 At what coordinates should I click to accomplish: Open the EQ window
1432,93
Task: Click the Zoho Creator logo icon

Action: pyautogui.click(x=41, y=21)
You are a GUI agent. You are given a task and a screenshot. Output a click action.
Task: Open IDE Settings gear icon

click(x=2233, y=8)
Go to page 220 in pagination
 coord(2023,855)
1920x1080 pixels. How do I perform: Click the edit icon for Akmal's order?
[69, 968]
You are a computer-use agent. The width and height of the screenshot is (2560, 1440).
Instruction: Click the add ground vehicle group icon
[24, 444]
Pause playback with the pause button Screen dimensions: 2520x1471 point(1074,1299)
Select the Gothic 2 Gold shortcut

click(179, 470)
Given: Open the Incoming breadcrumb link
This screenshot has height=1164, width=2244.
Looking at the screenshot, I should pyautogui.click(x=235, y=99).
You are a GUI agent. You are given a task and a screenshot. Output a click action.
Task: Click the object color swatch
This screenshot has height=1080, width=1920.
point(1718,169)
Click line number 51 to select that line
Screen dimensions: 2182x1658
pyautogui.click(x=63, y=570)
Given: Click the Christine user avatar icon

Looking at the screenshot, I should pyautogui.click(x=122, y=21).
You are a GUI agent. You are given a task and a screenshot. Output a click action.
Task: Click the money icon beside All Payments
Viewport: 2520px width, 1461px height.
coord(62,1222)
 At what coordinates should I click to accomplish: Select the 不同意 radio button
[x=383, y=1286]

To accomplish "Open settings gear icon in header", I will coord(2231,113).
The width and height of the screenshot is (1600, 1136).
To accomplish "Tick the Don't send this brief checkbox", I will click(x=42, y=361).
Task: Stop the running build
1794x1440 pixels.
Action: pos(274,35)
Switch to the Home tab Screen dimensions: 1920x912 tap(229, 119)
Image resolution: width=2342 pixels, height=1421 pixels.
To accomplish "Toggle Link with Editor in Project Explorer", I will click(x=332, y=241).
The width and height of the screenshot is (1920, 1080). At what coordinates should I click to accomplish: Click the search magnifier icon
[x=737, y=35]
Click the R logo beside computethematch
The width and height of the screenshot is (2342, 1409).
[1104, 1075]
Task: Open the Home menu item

__Problem to solve__
When you reach the line holding "Pause playback with" in the records above, begin reproducing exactly, stop after the line holding "The width and height of the screenshot is (1600, 1136).", and output nothing else.

__Expected output__
Pause playback with the pause button Screen dimensions: 2520x1471 point(1074,1299)
Select the Gothic 2 Gold shortcut

click(179, 470)
Given: Open the Incoming breadcrumb link
This screenshot has height=1164, width=2244.
Looking at the screenshot, I should pyautogui.click(x=235, y=99).
You are a GUI agent. You are given a task and a screenshot. Output a click action.
Task: Click the object color swatch
This screenshot has height=1080, width=1920.
point(1718,169)
Click line number 51 to select that line
Screen dimensions: 2182x1658
pyautogui.click(x=63, y=570)
Given: Click the Christine user avatar icon

Looking at the screenshot, I should pyautogui.click(x=122, y=21).
You are a GUI agent. You are given a task and a screenshot. Output a click action.
Task: Click the money icon beside All Payments
Viewport: 2520px width, 1461px height.
coord(62,1222)
 At what coordinates should I click to accomplish: Select the 不同意 radio button
[x=383, y=1286]

To accomplish "Open settings gear icon in header", I will coord(2231,113).
The width and height of the screenshot is (1600, 1136).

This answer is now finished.